* **Provided text**:
The multi-element Yagi-Uda antenna was described by S. Uda in Japanese and subsequently in English by H. Yagi. It became first known in the United States as the yagi antenna. A three-element antenna is shown in Figure 9 on page 40 with optimum spacing for forward gain. The longer element is the reflector, and the driven element (that takes power) and the director are shorter. The driven element is the base where all elements are derived from. Its length is found by 492(K)/F(MHz), where K is the ratio of diameter to wavelength. The reflector is 5% longer and the director is 5% shorter than the driven element. Optimum spacing is 0.2 wavelengths from reflector to driven element and 0.1 to 0.15 wavelengths between the driven element and the director. A single reflector is all that is required, but additional directors can be added for more gain. Some antennas may have as many as 48 directors, but the contribution of any more than a dozen is so small, it is best to add another full antenna and feed it in phase. The exception would be when insufficient real estate exists to add antennas side by side.

The operation of a Yagi-Uda antenna is based on all elements accepting energy from the driven element and re-radiating in the correct time relationship. Consider a single wave radiating from the driven element. The reflector receives this energy, and it begins to radiate. It does so in the correct time relationship to be in phase with the next wave produced by the driven element. The same contribution is experienced for the directors. They all add in-phase in the forward direction but add out-of-phase in the reverse direction. Anything that modifies the phase relationship directly affects the forward gain and its front-to-back ratio. Front-to-back ratio is the energy sent in the forward direction compared to that measured at 180°, and it is expressed in decibels. Ice buildup is one of many factors that alters the performance of the antenna. To make a Yagi-Uda antenna broadband, use large diameter elements, and no more than five. The more directors used, the higher the antenna Q is, resulting in less bandwidth.

* **Information supplied**:
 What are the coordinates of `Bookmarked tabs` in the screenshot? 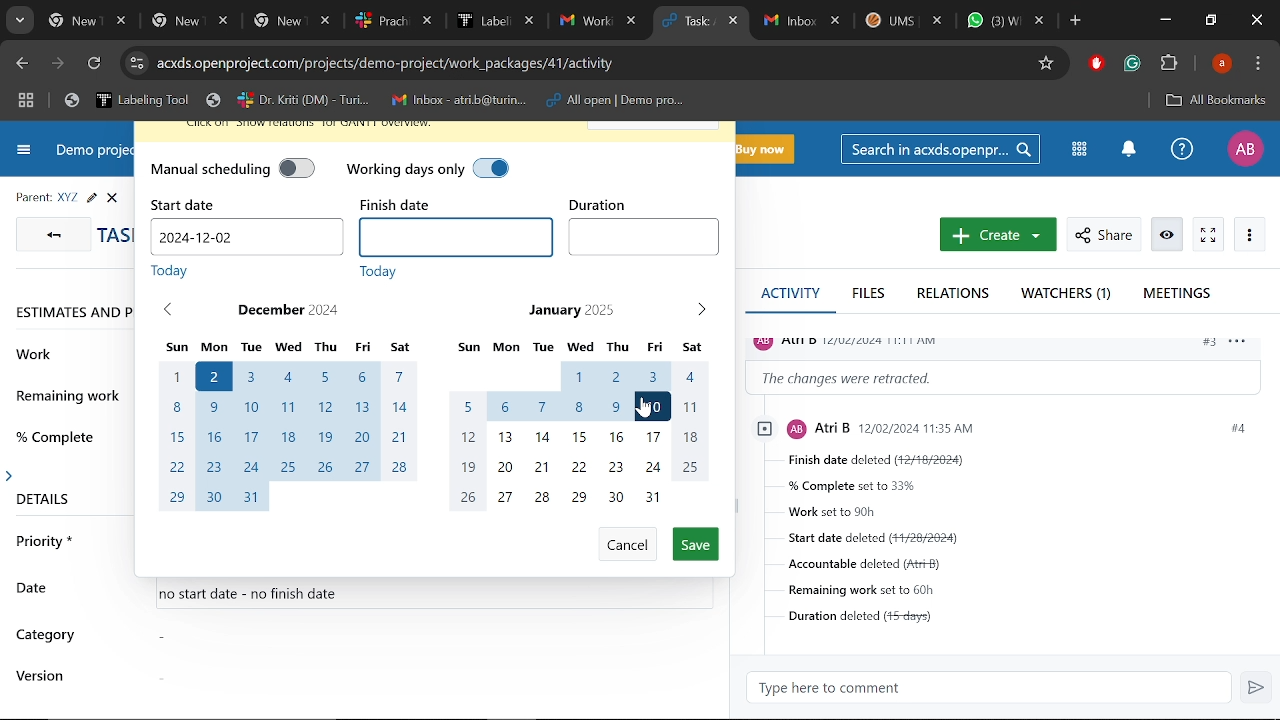 It's located at (378, 101).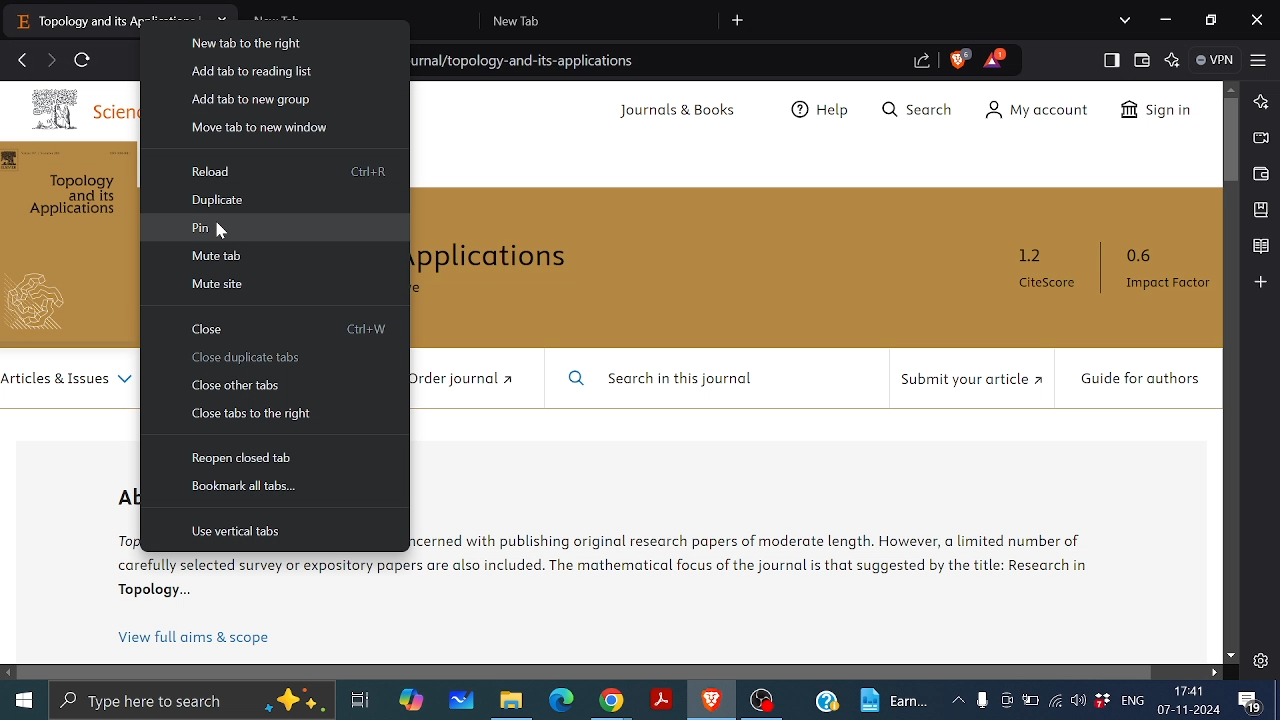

* **Task to carry out**: Write what comes next in the text on the Yagi-Uda antenna, starting after its final sentence. The material plays no part in this.

* **Response below**:
Slot antennas

A slot antenna is the conjugate of a wire antenna. Figure 10 on page 40 shows a large conductive sheet where a halfwavelength section of material is cut out. The material removed is a half-dipole antenna. The slot, then, is a halfwave antenna, but with reverse properties. Its high impedance point is in the center compared to the dipole with the lowest impedance at the center. Polarization is vertical, and it is a balanced antenna.

When the antenna is rotated to where the slot is vertical, it is now radiating horizontal. Gain is achieved by stacking several in the vertical plane, one above the other. This antenna is the workhorse for the TV broadcast band. It is immune to lightning because its feed point is inside a grounded structure. Another use for the slot antenna is with guided missiles, aircraft and counterintelligence operations where the metal skin of the vehicle is used as the antenna. The slot is filled in with non-conductive resin, painted and completely camouflaged. If the slot antenna is backed with a cavity, it becomes highly directional and does not radiate inside the vehicle. Some texts incorrectly refer to this product as a “pylon antenna.”

Parabolic antennas

Figure 11 on page 40 shows a parabolic antenna. It behaves identical to the flashlight. A source of energy at the focal point is re-radiated in the forward direction. The focal point can consist of a simple two-element Yagi-Uda antenna, a horn or an inverse parabolic antenna fed from the center of the larger antenna. The latter is common in space research antennas. For point-to-point microwave, the first two “illuminators” are common. Gain is calculated as G=20logD + 20logF – 52.5, where D is diameter in feet and F is in megahertz. The industry classifies this antenna at 55% efficiency. If a radome is installed, then the gain figure must be reduced to account for the radome loss.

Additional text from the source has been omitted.